Осень была холодна, а зима и того хуже. Снежень-месяц принёс стужу, северный ветер, белое покрывало укутало землю, дома, облетевшие деревья. Купола Святой Софии блестели золотом на морозном солнце. До князя Всеслава дошёл слух, что Киев хотят посетить заморские гости из самой Священной Империи. О том ему доложил тысяцкий Радим, до которого все сведения долетали всегда в первый черёд. Всё внимание Всеслава было обращено на храмы города, Софию и Троицу – наверняка квириты захотят посетить святые места столицы. С мастерами в городе было сложно, никто не мог взяться за отделку окладов икон – работа была тонкая, ювелирная, требовала много умения и ловкости. И Всеслав был несказанно удивлён, когда Димитрий предположил, что он мог бы заняться этим делом, только работа это долгая, за несколько дней он не справится. На пять икон требовался месяц, а когда эти иноземцы прибудут – неизвестно.

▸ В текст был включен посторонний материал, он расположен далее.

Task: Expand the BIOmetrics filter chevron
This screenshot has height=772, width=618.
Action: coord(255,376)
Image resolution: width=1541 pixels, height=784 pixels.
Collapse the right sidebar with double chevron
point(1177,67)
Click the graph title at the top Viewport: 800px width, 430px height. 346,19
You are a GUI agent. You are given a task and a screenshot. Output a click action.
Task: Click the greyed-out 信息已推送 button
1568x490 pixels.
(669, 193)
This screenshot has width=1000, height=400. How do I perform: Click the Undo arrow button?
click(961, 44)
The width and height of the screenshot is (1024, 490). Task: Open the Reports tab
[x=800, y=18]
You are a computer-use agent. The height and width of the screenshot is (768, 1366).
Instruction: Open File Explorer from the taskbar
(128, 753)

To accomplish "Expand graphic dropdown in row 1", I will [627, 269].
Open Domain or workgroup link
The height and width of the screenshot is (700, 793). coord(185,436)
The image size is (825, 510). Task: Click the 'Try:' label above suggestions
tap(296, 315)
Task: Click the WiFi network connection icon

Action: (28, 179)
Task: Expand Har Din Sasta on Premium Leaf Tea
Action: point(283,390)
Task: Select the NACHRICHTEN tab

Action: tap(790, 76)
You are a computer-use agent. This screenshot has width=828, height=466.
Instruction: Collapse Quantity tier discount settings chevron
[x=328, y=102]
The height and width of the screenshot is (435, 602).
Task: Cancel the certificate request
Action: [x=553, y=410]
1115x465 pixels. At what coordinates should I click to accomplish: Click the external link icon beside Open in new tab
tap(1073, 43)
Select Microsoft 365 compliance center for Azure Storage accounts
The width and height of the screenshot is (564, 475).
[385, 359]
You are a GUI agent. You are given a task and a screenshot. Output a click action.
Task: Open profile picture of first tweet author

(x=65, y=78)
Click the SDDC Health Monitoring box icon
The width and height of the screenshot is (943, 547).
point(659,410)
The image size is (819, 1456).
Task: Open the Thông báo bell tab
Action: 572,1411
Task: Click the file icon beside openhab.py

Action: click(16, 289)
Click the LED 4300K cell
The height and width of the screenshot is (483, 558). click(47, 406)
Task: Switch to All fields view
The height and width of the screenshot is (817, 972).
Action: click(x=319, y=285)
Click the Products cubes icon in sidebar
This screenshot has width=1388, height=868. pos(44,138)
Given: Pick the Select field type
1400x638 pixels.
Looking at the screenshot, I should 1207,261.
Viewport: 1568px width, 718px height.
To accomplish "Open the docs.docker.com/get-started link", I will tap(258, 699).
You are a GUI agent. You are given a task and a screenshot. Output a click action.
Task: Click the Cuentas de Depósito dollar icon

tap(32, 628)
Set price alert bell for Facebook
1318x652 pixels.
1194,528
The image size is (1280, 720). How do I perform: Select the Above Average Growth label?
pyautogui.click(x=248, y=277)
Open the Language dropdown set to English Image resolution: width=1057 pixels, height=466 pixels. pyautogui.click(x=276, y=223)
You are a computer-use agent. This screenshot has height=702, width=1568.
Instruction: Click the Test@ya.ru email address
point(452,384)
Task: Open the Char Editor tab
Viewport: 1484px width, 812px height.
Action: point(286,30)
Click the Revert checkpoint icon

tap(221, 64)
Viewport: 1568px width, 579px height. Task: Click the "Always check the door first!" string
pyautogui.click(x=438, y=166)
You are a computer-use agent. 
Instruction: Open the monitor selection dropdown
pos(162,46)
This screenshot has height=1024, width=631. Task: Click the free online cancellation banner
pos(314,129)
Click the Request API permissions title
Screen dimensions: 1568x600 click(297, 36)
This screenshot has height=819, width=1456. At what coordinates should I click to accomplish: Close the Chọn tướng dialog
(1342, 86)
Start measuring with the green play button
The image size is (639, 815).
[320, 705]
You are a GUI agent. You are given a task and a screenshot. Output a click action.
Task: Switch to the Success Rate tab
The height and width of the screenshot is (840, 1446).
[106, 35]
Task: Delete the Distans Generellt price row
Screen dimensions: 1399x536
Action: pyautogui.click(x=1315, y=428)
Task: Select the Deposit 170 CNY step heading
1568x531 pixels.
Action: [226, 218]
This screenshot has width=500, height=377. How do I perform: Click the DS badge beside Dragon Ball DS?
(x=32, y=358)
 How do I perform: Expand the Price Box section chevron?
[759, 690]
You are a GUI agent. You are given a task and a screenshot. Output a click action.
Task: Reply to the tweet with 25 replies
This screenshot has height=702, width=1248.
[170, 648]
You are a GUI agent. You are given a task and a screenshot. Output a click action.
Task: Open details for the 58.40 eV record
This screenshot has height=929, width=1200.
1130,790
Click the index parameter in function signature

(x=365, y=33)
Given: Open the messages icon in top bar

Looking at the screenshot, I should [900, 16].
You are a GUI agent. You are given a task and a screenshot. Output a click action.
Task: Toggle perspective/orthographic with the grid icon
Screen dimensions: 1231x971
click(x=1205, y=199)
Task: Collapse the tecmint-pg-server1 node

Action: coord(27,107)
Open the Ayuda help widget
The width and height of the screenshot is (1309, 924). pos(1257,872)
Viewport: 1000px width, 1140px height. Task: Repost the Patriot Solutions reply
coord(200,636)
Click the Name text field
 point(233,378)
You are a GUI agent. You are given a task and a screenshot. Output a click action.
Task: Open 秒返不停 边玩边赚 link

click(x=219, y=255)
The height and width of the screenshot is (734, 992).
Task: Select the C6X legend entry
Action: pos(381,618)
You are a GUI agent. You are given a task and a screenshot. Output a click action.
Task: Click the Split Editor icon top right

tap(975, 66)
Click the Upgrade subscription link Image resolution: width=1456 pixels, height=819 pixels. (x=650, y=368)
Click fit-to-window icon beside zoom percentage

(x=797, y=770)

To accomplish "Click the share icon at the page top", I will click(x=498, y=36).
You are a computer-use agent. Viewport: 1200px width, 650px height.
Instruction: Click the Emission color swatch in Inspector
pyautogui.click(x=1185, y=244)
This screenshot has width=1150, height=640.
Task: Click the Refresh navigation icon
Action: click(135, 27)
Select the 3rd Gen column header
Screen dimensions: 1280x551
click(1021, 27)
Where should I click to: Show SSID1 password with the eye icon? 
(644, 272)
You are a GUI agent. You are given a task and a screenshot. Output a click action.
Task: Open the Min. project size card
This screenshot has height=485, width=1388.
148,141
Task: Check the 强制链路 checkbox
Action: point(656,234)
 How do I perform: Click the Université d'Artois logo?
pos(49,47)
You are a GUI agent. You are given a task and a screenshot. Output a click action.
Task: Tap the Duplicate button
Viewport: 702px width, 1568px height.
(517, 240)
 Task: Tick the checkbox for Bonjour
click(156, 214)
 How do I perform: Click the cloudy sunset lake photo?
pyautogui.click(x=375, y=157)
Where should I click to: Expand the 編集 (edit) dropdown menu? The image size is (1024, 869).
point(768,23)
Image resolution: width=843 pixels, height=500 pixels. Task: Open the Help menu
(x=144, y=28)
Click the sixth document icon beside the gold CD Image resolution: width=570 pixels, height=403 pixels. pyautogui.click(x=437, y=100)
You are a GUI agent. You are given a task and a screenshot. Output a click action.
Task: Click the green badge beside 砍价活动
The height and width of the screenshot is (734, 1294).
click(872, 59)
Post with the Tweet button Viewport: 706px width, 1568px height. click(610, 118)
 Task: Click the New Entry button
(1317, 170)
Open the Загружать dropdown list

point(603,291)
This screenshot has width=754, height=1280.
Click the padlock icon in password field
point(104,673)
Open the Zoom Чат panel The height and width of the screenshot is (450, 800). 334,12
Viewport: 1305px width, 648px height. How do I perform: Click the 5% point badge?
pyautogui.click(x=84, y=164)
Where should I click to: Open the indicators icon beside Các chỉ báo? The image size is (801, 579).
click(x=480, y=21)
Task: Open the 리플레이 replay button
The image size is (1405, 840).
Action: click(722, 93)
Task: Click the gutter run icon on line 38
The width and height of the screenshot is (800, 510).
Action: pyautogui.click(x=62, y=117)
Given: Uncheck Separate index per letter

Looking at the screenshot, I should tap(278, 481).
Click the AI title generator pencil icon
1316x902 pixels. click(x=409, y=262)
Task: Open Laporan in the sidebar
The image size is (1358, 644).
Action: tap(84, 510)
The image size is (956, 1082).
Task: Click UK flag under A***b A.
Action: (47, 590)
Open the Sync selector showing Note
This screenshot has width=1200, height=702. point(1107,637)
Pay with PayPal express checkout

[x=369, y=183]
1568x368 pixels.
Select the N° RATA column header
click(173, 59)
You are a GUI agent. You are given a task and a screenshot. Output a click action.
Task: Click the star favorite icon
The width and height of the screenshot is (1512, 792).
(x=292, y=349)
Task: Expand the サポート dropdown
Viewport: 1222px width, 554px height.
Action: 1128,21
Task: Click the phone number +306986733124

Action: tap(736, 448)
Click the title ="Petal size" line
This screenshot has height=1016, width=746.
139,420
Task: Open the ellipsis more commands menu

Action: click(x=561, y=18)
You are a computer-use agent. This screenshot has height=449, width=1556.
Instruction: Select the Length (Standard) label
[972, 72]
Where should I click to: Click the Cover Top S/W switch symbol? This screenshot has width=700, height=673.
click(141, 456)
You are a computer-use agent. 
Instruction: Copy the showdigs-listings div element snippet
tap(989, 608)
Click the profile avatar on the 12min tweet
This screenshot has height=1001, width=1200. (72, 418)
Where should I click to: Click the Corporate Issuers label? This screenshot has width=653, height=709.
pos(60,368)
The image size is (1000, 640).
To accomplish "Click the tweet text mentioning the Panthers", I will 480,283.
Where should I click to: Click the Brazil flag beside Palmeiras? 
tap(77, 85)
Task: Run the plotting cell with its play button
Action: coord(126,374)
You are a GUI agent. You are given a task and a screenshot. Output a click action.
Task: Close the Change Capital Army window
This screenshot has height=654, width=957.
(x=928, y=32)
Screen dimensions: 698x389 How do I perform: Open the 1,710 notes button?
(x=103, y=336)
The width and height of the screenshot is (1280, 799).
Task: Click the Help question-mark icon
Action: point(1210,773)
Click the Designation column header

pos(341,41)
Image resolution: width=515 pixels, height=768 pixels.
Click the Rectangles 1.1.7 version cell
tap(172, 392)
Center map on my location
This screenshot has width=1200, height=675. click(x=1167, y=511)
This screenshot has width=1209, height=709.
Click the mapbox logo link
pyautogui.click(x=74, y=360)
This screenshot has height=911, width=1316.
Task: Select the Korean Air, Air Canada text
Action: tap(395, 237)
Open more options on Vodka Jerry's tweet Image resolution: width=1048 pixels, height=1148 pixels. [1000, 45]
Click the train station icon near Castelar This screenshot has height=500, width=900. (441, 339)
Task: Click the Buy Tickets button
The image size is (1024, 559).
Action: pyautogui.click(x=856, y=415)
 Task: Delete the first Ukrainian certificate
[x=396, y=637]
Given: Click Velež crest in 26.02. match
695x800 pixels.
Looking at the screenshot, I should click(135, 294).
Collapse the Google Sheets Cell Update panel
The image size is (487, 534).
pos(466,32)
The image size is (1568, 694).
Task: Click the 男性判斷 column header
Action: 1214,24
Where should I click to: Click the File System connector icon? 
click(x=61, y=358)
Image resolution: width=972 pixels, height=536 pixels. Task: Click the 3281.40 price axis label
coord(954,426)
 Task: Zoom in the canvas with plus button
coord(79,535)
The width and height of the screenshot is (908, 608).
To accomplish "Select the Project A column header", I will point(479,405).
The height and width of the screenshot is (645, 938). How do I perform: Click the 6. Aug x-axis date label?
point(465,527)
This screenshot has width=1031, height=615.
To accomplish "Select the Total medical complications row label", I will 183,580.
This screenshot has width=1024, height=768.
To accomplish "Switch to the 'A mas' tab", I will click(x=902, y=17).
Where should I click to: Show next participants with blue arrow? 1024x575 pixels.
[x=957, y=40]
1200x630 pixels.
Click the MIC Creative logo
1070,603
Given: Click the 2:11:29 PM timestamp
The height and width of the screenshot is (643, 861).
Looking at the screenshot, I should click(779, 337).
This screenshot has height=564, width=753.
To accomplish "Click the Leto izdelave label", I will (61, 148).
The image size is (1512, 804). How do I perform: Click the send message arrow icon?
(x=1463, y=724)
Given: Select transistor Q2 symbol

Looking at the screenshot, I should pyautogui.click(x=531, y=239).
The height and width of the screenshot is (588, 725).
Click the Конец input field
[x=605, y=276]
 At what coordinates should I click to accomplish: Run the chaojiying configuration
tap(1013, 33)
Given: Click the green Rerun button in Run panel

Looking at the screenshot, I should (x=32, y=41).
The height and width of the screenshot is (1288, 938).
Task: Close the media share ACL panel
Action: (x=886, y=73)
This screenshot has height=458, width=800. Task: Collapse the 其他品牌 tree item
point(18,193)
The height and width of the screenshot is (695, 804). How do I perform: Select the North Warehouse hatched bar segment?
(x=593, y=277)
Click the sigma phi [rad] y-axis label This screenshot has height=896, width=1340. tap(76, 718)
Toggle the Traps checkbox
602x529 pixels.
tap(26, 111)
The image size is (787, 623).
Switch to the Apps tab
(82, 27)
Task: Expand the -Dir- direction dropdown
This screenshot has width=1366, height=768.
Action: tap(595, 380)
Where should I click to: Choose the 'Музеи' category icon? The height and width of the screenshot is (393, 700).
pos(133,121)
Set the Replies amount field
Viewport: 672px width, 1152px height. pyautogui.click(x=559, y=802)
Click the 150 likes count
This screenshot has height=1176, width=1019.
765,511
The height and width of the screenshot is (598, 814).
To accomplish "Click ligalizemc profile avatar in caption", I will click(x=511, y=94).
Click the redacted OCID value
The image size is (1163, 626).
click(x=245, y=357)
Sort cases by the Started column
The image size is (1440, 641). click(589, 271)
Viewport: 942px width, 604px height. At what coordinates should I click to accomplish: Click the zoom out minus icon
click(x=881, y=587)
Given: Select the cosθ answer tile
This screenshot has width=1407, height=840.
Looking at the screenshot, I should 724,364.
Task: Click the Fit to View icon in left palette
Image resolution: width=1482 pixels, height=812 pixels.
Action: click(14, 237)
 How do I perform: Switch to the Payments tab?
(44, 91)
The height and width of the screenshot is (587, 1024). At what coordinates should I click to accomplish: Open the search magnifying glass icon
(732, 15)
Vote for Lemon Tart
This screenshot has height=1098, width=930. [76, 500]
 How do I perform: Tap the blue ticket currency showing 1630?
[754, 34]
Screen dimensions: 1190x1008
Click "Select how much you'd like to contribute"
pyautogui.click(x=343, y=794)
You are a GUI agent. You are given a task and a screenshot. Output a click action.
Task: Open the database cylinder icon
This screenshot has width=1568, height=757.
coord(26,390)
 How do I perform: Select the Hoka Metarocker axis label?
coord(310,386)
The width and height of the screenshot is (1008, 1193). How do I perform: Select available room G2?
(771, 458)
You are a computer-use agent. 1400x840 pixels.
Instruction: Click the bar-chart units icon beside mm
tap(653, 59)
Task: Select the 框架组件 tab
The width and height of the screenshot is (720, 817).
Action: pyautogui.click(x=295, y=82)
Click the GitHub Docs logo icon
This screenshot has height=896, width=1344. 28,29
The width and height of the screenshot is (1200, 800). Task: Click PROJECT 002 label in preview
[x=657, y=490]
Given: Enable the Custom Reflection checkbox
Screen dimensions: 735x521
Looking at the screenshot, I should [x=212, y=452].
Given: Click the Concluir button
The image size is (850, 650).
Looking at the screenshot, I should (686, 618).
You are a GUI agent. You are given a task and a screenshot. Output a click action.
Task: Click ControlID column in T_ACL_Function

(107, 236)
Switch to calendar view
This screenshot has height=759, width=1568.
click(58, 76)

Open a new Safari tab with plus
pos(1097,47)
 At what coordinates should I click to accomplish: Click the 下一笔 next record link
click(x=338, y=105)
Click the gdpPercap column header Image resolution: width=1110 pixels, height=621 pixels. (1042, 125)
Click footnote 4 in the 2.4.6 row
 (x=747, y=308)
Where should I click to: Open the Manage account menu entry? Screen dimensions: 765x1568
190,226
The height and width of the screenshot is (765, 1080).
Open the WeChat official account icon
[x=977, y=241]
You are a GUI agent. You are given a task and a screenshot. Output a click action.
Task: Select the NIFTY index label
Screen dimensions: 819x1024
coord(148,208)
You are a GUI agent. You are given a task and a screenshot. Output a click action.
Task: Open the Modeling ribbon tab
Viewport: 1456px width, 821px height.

– Да ты, поди, не знал, что я учеником ювелира был, – смеялся Димитрий, когда Всеслав в сотый раз недоверчиво переспросил его, по силам ли ему такое дело. – Многому, конечно, выучиться не успел, но кое-что умею…
Так ювелирная работа была поручена Димитрию, и в один вечер он зашёл к мастеру Венцеславу за инструментами. У дверей его встретил не кто иной, как Василько.
– Опять ты, – с неодобрением заметил он, стоило незваному гостю появиться на пороге. – У меня от тебя одни беды.